Histamine 4 Receptor Antagonism modulates TH2 cell function, IL13 production, and lung remodeling in a model of chronic asthma

Abstract

H4R antagonists are anti‐inflammatory in murine models of asthma. Here, we examined the specific ability of H4R to modulate TH2 cell function and the associated downstream effects of Th2 cytokine modulation such as: inflammation, mucus cell hyperplasia, MMP expression and collagen disposition, using a selective H4R antagonist. Mice were sensitized i.p. to ovalbumin in alum followed by repeated challenge with ovalbumin. Lungs were lavaged and tissues collected.

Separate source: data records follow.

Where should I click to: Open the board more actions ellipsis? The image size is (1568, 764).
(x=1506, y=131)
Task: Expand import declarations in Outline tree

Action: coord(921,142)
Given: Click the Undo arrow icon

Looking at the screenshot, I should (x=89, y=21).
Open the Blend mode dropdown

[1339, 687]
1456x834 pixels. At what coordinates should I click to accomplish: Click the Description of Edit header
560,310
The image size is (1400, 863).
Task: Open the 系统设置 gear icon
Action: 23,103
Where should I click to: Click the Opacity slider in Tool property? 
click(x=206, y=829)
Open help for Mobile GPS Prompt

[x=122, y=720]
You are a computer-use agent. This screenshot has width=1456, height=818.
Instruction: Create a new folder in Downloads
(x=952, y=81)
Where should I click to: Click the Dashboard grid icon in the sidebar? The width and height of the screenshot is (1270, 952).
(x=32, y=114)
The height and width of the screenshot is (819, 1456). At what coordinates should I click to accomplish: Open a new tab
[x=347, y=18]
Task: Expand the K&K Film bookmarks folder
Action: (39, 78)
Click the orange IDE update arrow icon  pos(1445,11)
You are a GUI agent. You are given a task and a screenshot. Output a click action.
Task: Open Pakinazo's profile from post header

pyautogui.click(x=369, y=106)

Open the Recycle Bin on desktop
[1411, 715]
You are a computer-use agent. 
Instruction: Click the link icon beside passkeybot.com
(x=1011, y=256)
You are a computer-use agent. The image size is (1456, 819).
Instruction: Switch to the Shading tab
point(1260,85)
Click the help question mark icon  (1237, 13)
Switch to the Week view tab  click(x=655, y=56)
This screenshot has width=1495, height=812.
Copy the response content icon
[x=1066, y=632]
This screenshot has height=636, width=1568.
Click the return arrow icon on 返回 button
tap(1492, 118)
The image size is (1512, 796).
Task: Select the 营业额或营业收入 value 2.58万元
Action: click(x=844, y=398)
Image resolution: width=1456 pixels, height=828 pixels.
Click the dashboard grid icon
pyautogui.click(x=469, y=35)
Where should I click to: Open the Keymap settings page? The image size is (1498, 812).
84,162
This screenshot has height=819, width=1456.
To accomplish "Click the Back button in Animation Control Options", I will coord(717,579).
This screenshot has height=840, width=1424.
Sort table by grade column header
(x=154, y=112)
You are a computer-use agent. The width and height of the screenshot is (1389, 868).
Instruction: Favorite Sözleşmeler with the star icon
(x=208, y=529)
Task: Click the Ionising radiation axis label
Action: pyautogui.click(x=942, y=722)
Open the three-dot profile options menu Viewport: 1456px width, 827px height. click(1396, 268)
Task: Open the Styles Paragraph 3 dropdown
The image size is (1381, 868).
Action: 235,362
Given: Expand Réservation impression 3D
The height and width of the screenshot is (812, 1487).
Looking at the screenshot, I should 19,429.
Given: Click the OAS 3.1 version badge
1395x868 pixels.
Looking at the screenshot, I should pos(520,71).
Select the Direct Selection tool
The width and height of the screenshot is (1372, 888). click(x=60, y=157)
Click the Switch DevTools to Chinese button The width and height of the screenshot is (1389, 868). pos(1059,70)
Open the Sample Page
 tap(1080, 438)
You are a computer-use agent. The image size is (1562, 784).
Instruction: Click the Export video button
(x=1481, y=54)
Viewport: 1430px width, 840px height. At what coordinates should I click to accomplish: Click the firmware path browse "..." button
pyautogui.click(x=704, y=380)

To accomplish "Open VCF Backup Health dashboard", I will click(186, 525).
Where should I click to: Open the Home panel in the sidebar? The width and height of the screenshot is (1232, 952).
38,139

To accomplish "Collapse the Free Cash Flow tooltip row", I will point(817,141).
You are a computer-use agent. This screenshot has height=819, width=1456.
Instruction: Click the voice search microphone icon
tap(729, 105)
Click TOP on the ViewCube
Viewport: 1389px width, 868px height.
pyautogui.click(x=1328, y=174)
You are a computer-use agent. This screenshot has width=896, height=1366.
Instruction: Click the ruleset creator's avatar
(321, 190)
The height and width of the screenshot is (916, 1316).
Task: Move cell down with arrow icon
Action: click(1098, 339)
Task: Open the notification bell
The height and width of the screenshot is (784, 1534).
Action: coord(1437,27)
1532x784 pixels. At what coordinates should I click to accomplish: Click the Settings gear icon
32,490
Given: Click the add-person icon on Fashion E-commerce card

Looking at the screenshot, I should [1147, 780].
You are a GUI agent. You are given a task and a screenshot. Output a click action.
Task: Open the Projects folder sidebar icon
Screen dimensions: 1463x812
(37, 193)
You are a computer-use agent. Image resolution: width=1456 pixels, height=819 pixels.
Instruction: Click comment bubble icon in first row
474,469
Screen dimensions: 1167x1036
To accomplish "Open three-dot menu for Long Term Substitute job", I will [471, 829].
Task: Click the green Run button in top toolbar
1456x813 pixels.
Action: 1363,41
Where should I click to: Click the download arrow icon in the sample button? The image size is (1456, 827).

Therapeutic treatment resulted in decreased lung TH2 cytokines, IL13 and IL5, and decreased cell influx into the lung. In addition to the reduction of eosinophils, there was a reduction in CD3+ cells. Cultured T cell re‐stimulated with antigen ex‐vivo had reduced production of TH2 cytokines. IL13 dependent markers of lung remodeling such as goblet cell hyperplasia, MMP‐9 expression, and total lung collagen were reduced. Thus, we demonstrate that the anti‐inflammatory properties of H4R antagonists include modulation of TH2 cell function, resulting in a reduction of TH2 derived IL13. Consequently, H4R antagonists reduce cardinal signs of asthma such as inflammation and lung remodeling, suggesting their potential as a novel human therapeutics.